## Begin Text segment
Exhibit 10.2


New Era Helium Corp.

4501 Santa Rosa Drive,

Midland, TX 79707


May 30, 2024


Roth CH Acquisition V Co.

888 San Clemente Drive, Suite 400

Newport Beach, CA 92660

Attention: Byron Roth


Re: IDR Marketing Inc.


Ladies and Gentlemen:


On January 3, 2024, Roth CH Acquisition V Co., a Delaware corporation (“ROCL”), entered into a Business Combination Agreement and Plan of Reorganization, by and among ROCL, Roth CH V Merger Sub Corp., a Delaware corporation and a wholly-owned subsidiary of ROCL (“Merger Sub”), and New Era Helium Corp., a Nevada corporation (“NEH”), pursuant to which, among other things, Merger Sub will merge with and into NEH, with NEH surviving as a wholly-owned subsidiary of ROCL (the “Business Combination”). Upon the closing of the Business Combination, subject to approval by ROCL’s stockholders and other customary closing conditions, the combined company will be named “New Era Helium Inc.”


On May 21, 2024, ROCL entered into that certain Financial Marketing Services Agreement (the “FMSA”), between ROCL and IDR Marketing, Inc., a California Corporation (“IDR”), pursuant to which IDR will provide certain strategic media, marketing, communications and data analytics services with respect to the Business Combination for the mutual benefit of ROCL and NEH. A copy of the FMSA is attached hereto as Exhibit A.
## End Text segment
Written problem A:
Return the part of the letter that begins at the words "On May 21, 2024, ROCL" and stops after the words "as Exhibit A.", copied word for word.
Written problem B:
Do these statements agree with the letter? Answer yes or no for each, quoting the words that decide it.
(i) New Era Helium Corp. is a Nevada corporation.
(ii) IDR Marketing, Inc. is a Delaware corporation.
(iii) ROCL entered into the Financial Marketing Services Agreement on January 3, 2024.
## Begin Information provided
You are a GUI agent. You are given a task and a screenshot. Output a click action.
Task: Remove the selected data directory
## End Information provided
## Begin Information provided
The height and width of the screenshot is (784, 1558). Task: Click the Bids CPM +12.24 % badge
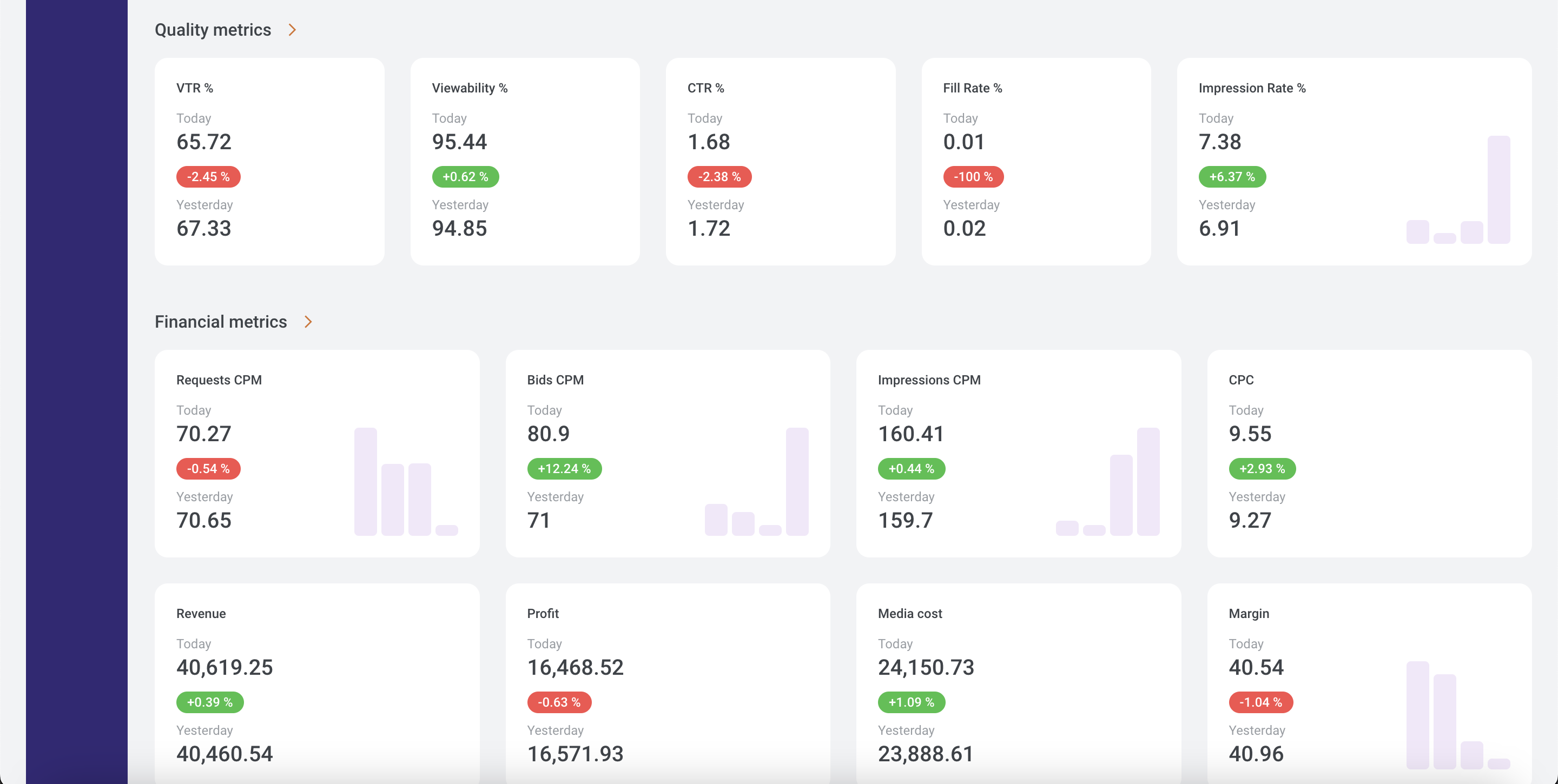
## End Information provided
Correct answer A:
On May 21, 2024, ROCL entered into that certain Financial Marketing Services Agreement (the “FMSA”), between ROCL and IDR Marketing, Inc., a California Corporation (“IDR”), pursuant to which IDR will provide certain strategic media, marketing, communications and data analytics services with respect to the Business Combination for the mutual benefit of ROCL and NEH. A copy of the FMSA is attached hereto as Exhibit A.

Correct answer B:
(i) Yes: "New Era Helium Corp., a Nevada corporation"
(ii) No: "IDR Marketing, Inc., a California Corporation"
(iii) No: "On May 21, 2024, ROCL entered into that certain Financial Marketing Services Agreement"